Start Reading text

Far-left politics, also known as the radical left or extreme left, are politics further to the left on the left–right political spectrum than the standard political left. The term does not have a single, coherent definition; some scholars consider it to represent the left of social democracy, while others limit it to the left of communist parties. In certain instances—especially in the news media—far left has been associated with some forms of authoritarianism, anarchism, communism, and Marxism, or are characterized as groups that advocate for revolutionary socialism and related communist ideologies, or anti-capitalism and anti-globalization. Far-left terrorism consists of extremist, militant, or insurgent groups that attempt to realize their ideals through political violence rather than using parliamentary processes. In the 20th century, extremist far-left politics have motivated political violence, radicalization, genocide, terrorism, sabotage and damage to property, the formation of militant organizations, political repression, conspiracism, xenophobia, and nationalism.

Definition 
The definition of the far left varies in the literature and there is not a general agreement on what it entails or consensus on the core characteristics that constitute the far left, other than being to the left of the political left. In France, extrême-gauche ("extreme left") is a generally accepted term for political groups that position themselves to the left of the Socialist Party, although some like political scientist Serge Cosseron limit the scope to the left of the French Communist Party.

Scholars, such as Luke March and Cas Mudde, propose that socio-economic rights are at the far left's core. Moreover, March and Mudde argue that the far left is to the left of the political left with regard to how parties or groups describe economic inequality on the base of existing social and political arrangements. March, a lecturer in Soviet and post-Soviet politics at the University of Edinburgh, defines the far left as those who position themselves to the left of social democracy, which is seen as either insufficiently left-wing, or as defending the social democratic tradition that is perceived to have been lost.

End Reading text
Start Exercise material

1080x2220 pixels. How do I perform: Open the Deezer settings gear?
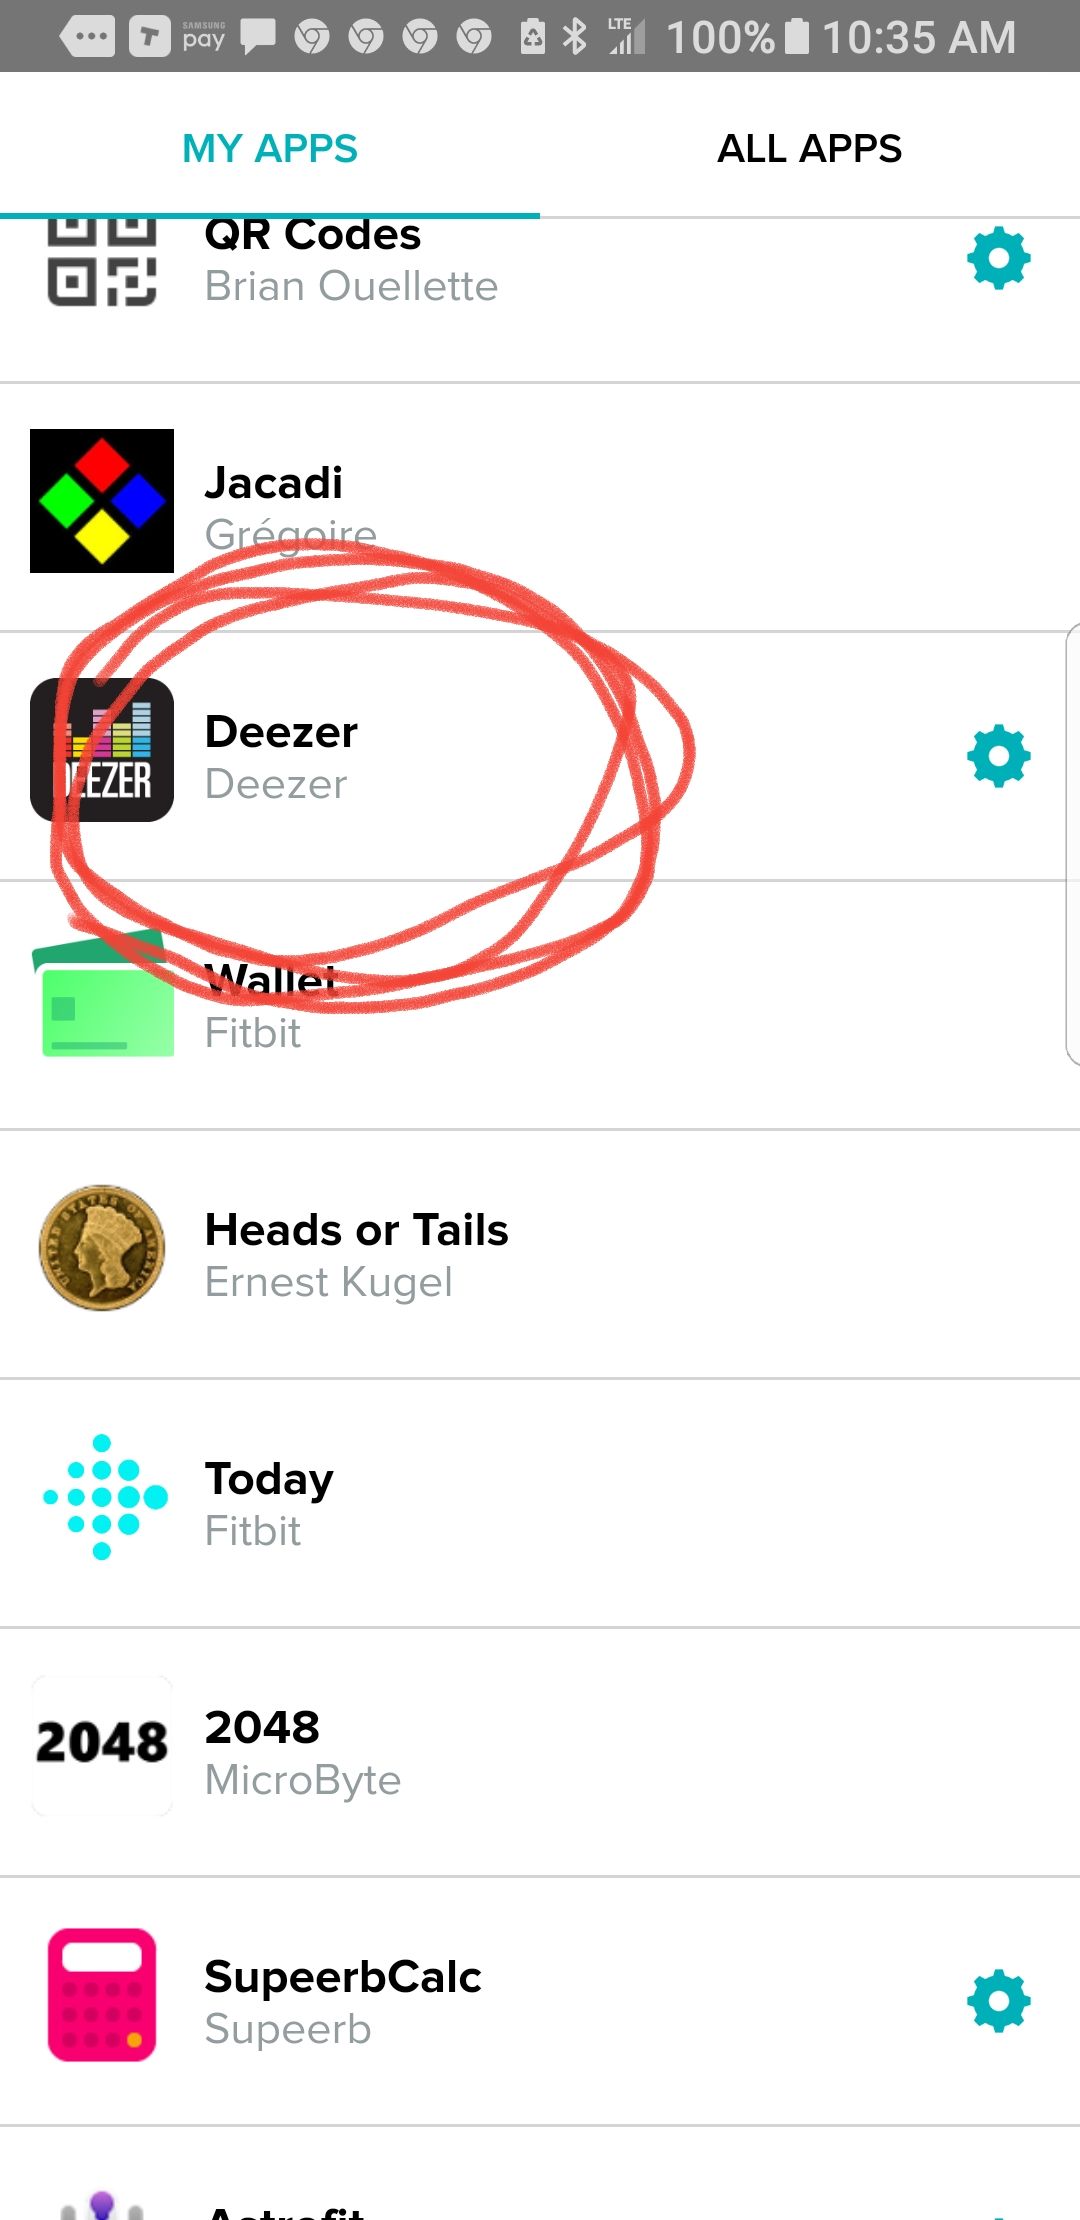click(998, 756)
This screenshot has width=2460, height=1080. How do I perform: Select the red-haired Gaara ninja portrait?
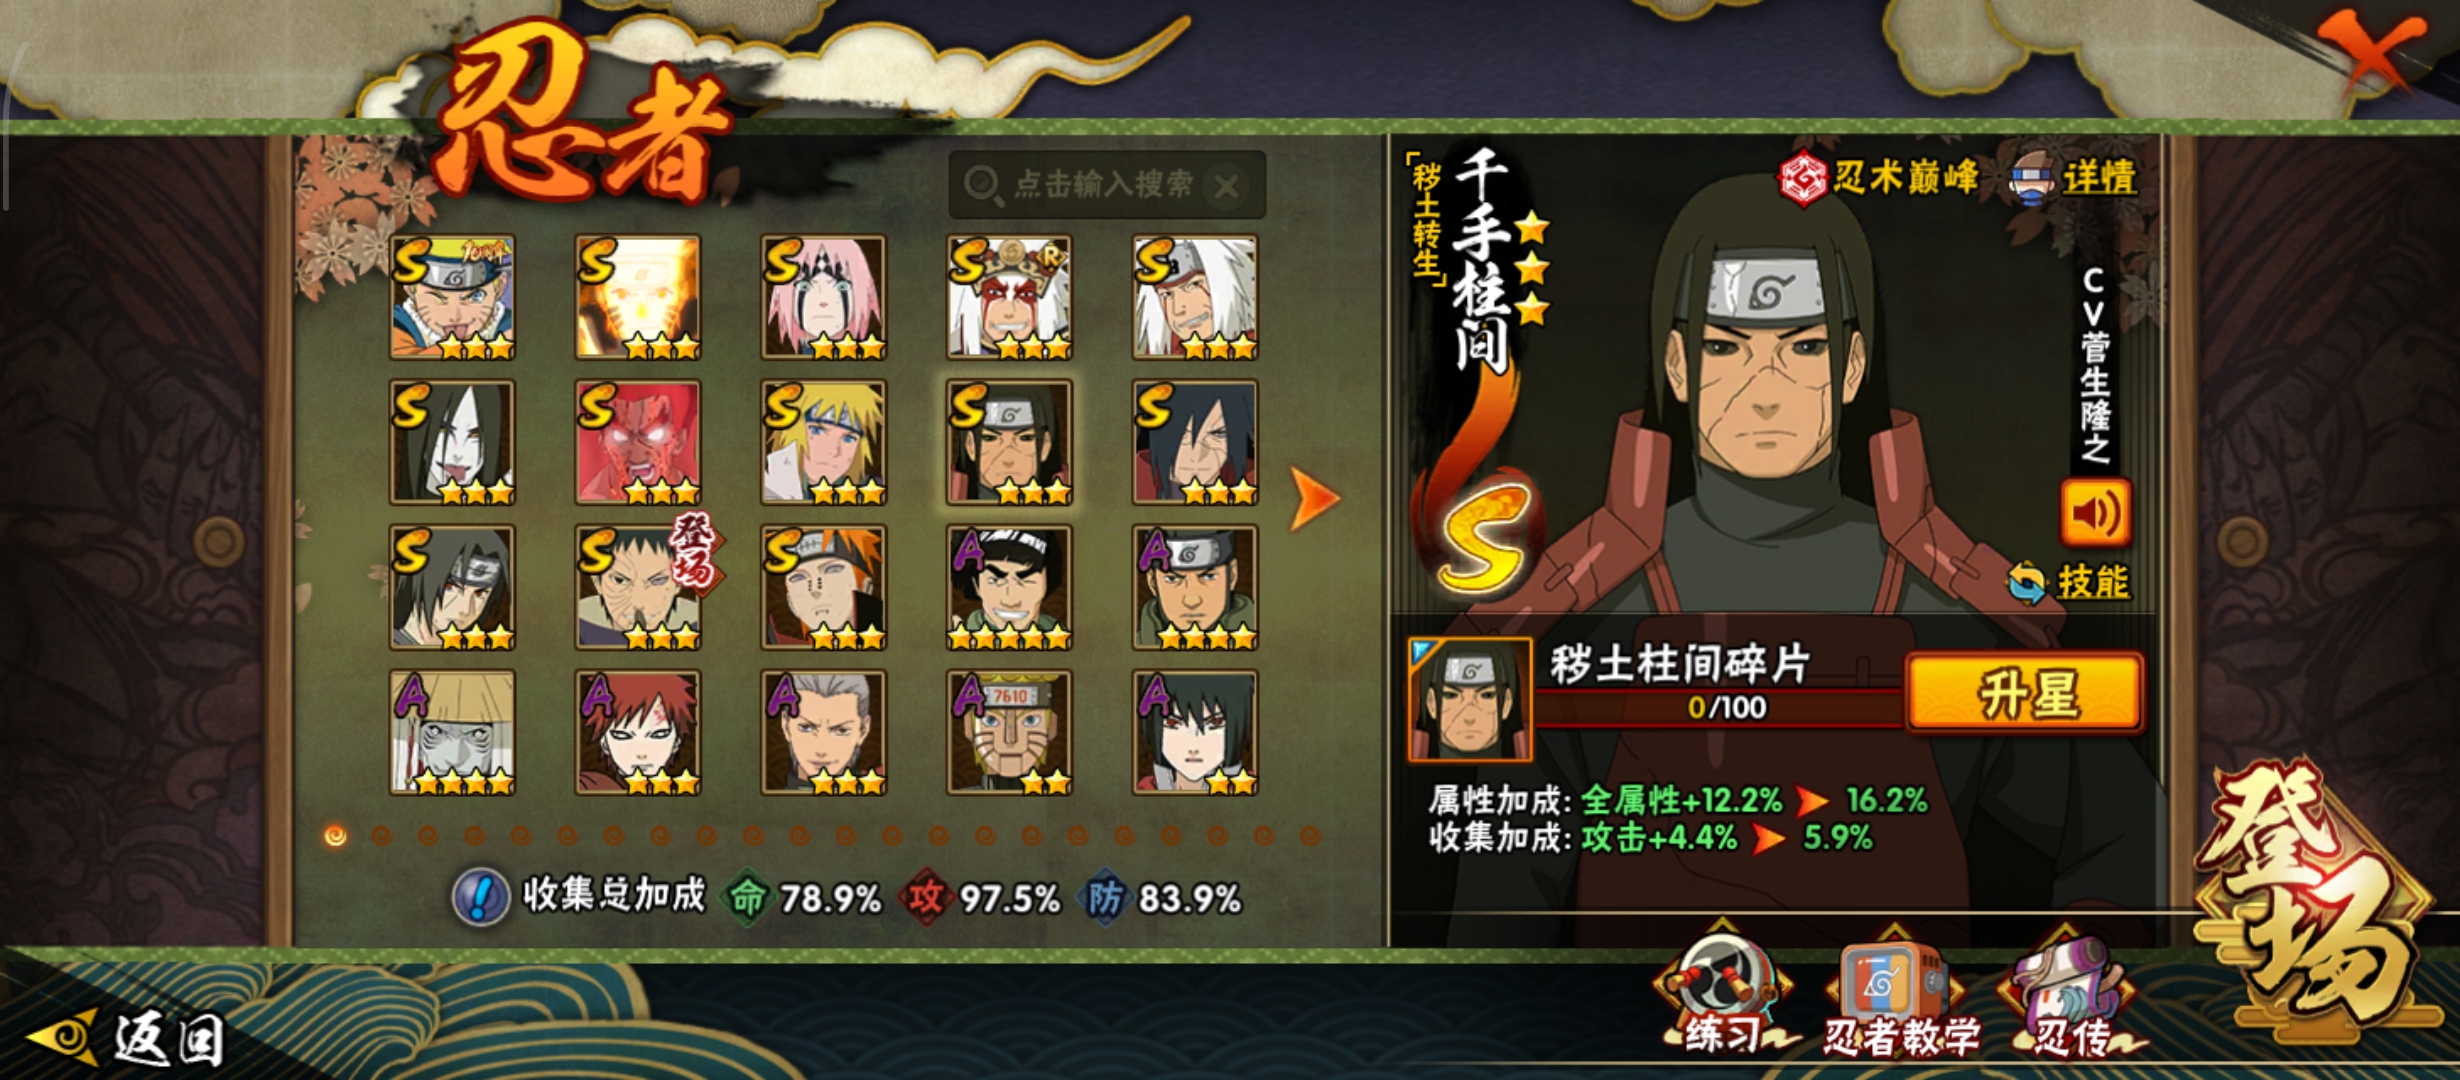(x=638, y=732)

End Exercise material
Start Exercise material

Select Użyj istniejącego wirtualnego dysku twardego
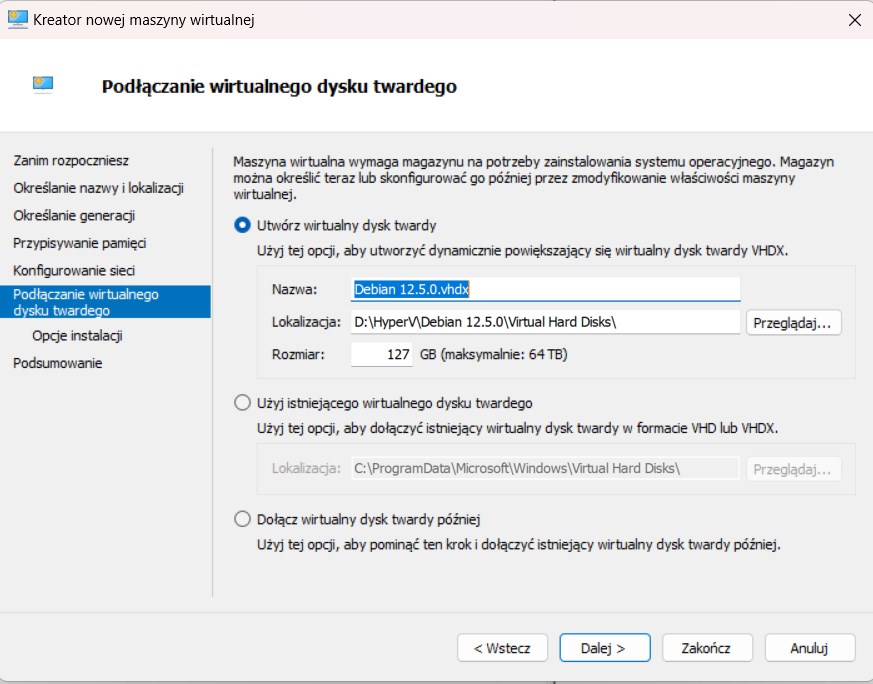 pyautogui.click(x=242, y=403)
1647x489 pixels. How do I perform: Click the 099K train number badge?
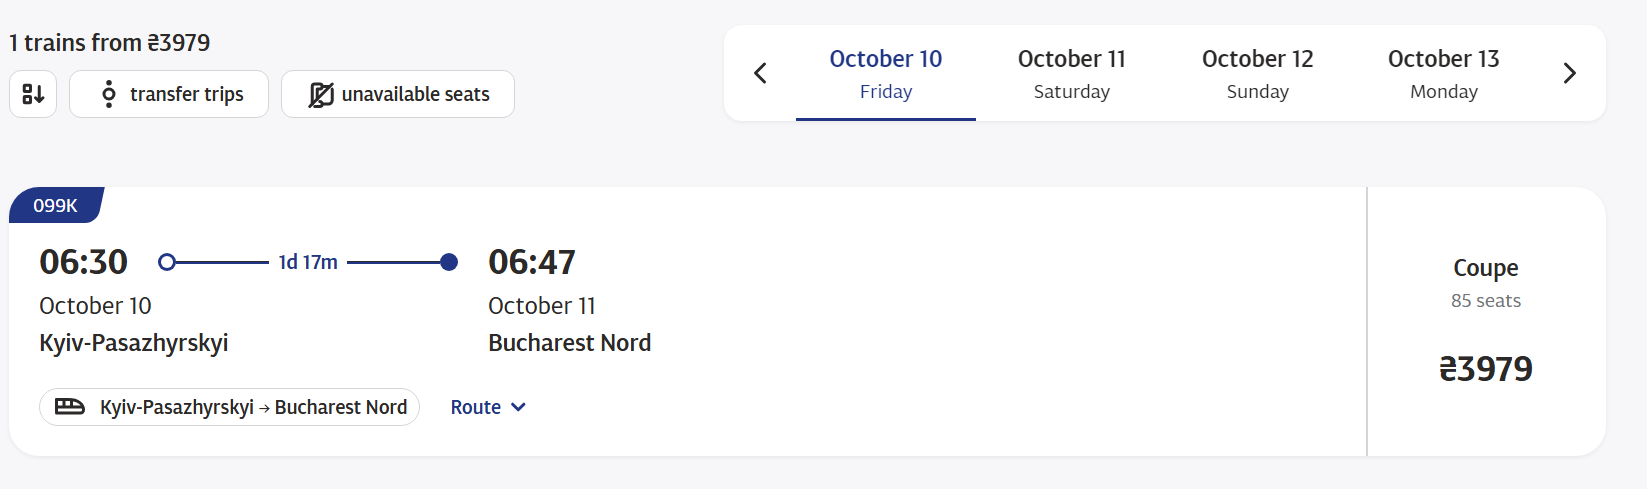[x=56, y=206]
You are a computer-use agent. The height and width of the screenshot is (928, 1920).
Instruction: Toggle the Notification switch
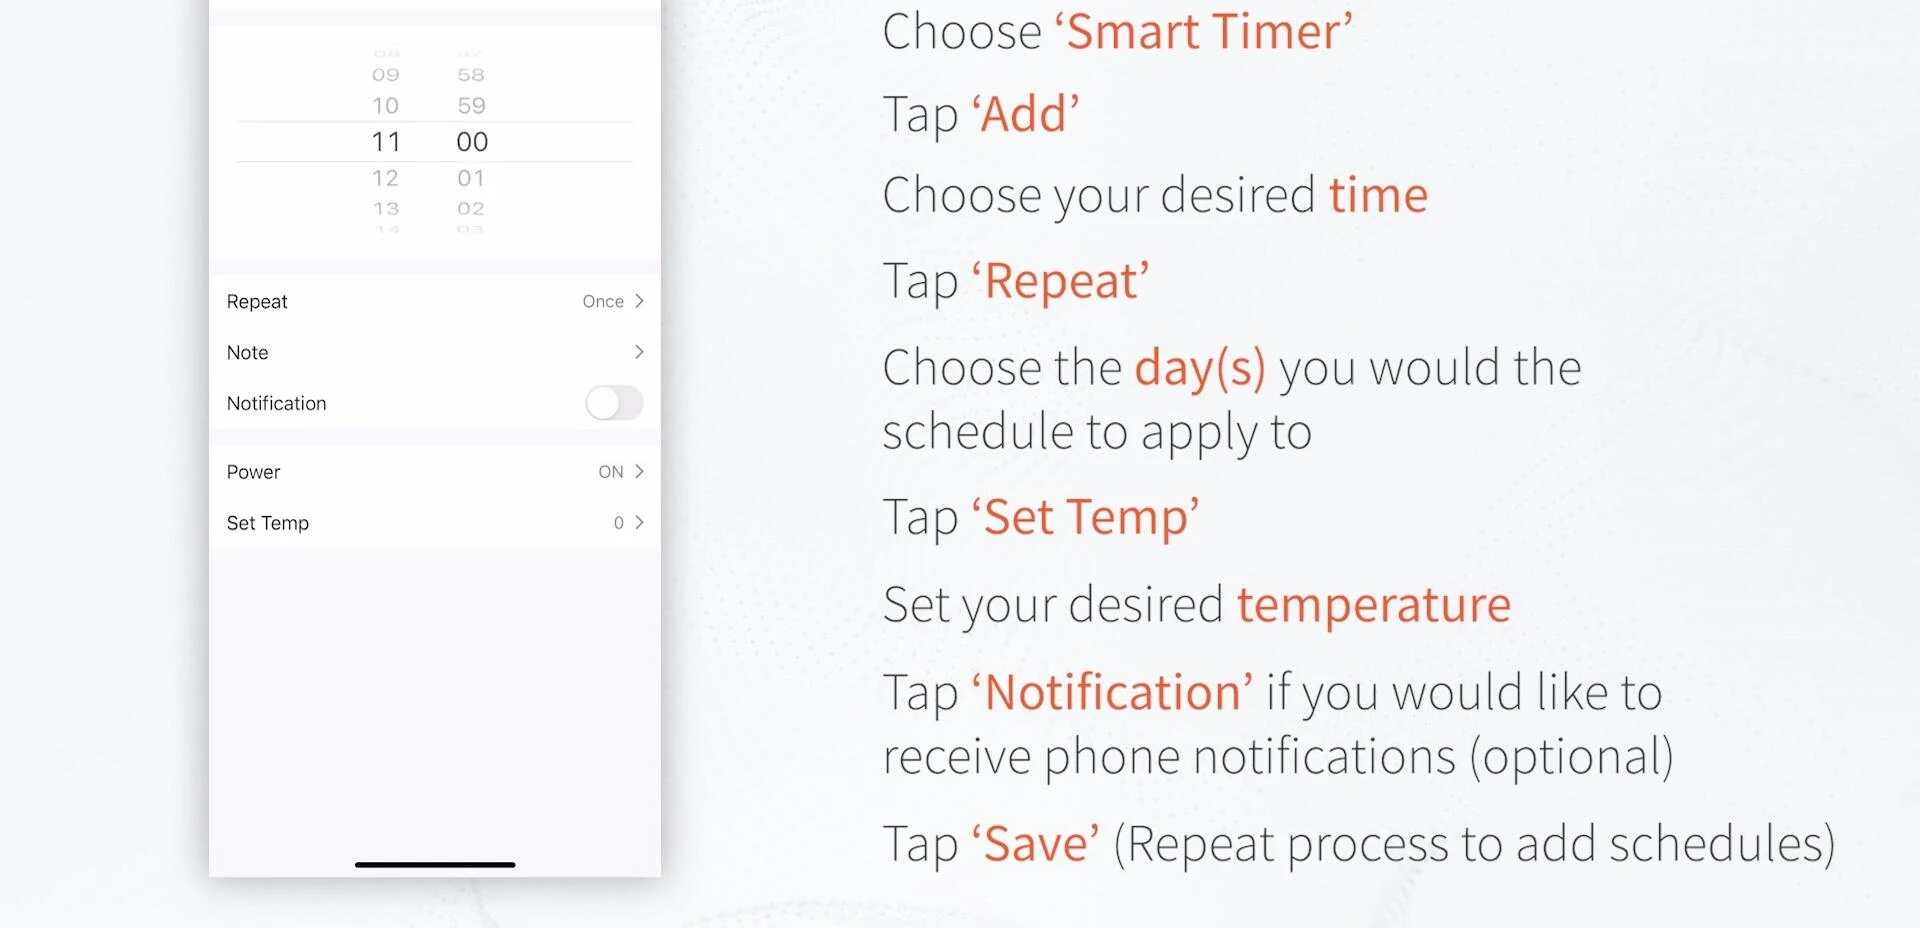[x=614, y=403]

End Exercise material

- Stated exercise 1
Could you output the far-left politics text from "Scholars, such as" through "have been lost.", copied exactly?
- Stated exercise 2
Can you rescale the entries from the line containing "1080x2220 pixels. How" through the line containing "(x=638, y=732)", both included? Give these lines again with their requests, multiply every coordinate in the answers by 1.4, round each to a whole number with halves going up, leave out the pictures, and give only these lines.

- Exercise solution 1
Scholars, such as Luke March and Cas Mudde, propose that socio-economic rights are at the far left's core. Moreover, March and Mudde argue that the far left is to the left of the political left with regard to how parties or groups describe economic inequality on the base of existing social and political arrangements. March, a lecturer in Soviet and post-Soviet politics at the University of Edinburgh, defines the far left as those who position themselves to the left of social democracy, which is seen as either insufficiently left-wing, or as defending the social democratic tradition that is perceived to have been lost.

- Exercise solution 2
1080x2220 pixels. How do I perform: Open the Deezer settings gear?
click(1397, 1058)
This screenshot has width=2460, height=1080. How do I perform: Select the red-haired Gaara ninja portrait?
(x=893, y=1025)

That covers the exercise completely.